OK, so I re-ran the tests with these changes: https://pagure.io/fedora-qa/os-autoinst-distri-fedora/c/bffa3d5fcc6f6f8c570b04bb4a56143788349f0e?branch=freeipa-resolved note I already had the 'skip the resolved workaround if we're testing FEDORA-2020-e9e815177e" code monkeypatched in live, but it wasn't in a git commit; I added it to this branch so it shows in the diff, but it's not really changed. The other changes are new. With those changes, the tests passed: https://openqa.fedoraproject.org/tests/overview?distri=fedora&build=Update-FEDORA-2020-e9e815177e&version=33&groupid=2 I checked the logs and verified we really didn't use the resolved workaround - you can check os-autoinst.log for the string 'resolved' and it's not there - so seems like those changes do make the test pass.
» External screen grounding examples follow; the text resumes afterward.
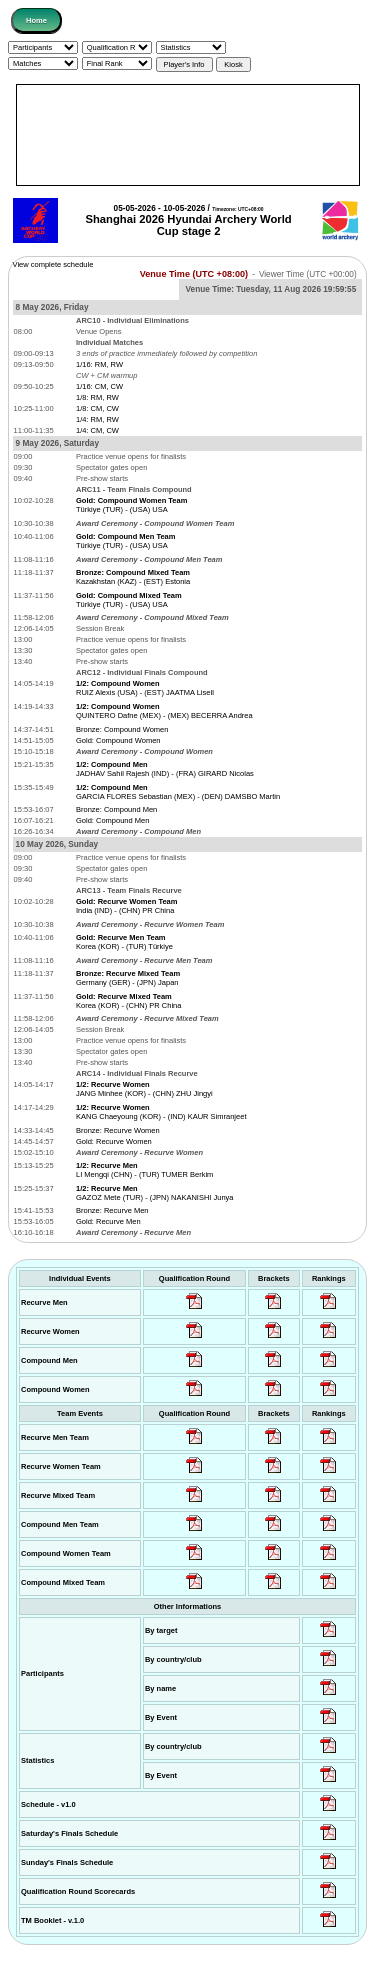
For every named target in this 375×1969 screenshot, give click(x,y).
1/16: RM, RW (99, 364)
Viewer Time (308, 274)
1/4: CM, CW (97, 430)
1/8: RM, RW (97, 397)
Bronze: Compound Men (116, 809)
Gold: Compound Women (118, 740)
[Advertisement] (188, 135)
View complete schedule (53, 264)
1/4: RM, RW (97, 419)
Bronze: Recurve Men (112, 1210)
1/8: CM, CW (97, 408)
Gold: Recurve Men (108, 1221)
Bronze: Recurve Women (118, 1130)
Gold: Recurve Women (114, 1141)
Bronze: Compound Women (122, 729)
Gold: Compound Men (112, 820)
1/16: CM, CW (99, 386)
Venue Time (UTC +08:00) (194, 274)
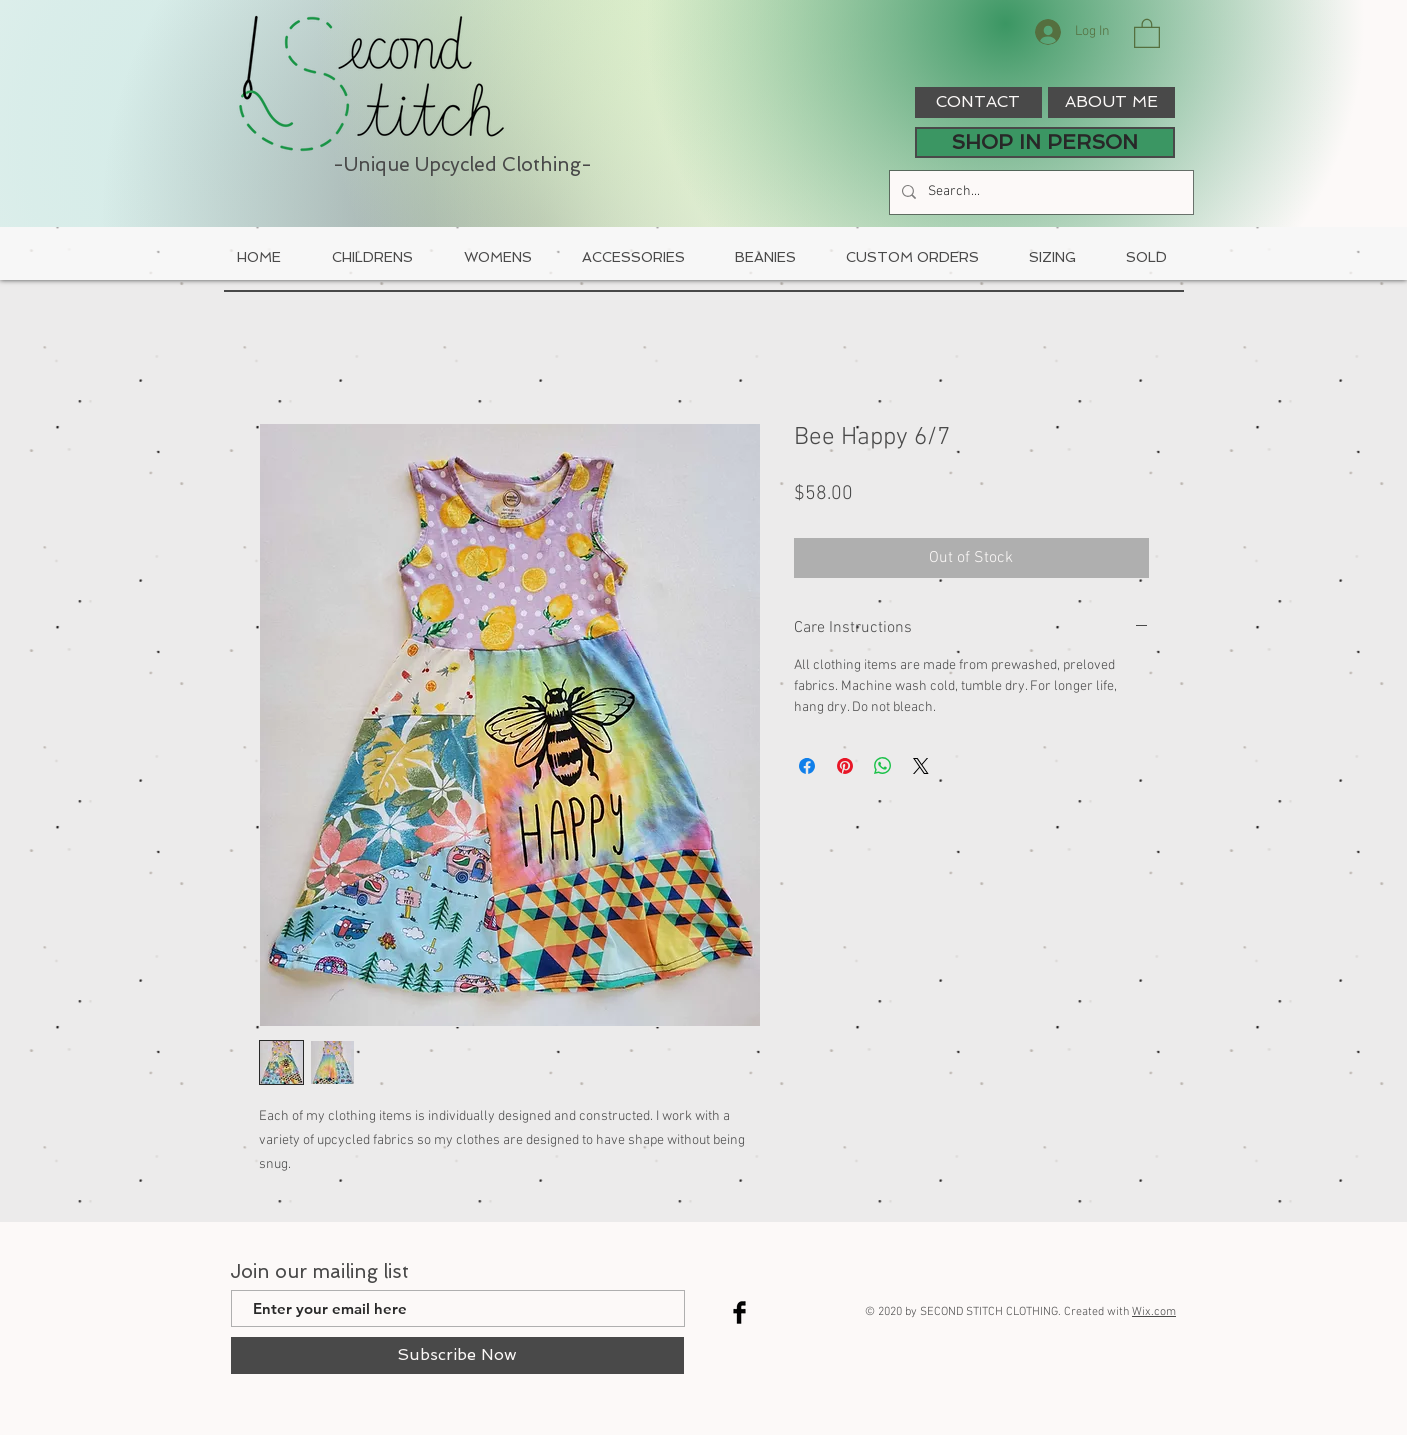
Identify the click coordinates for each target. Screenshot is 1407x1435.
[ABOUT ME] (1111, 102)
I think the change that most likely actually did the trick is not editing resolv.conf . I still need to test this branch on an F31 and F32 update to make sure it doesn't cause problems there.
FEDORA-2020-e9e815177e has been pushed to the Fedora 33 stable repository. If problem still persists, please make note of it in this bug report.
Bug fixed, commonbugs not needed. (For the record, the openQA test change worked fine on F31 and F32).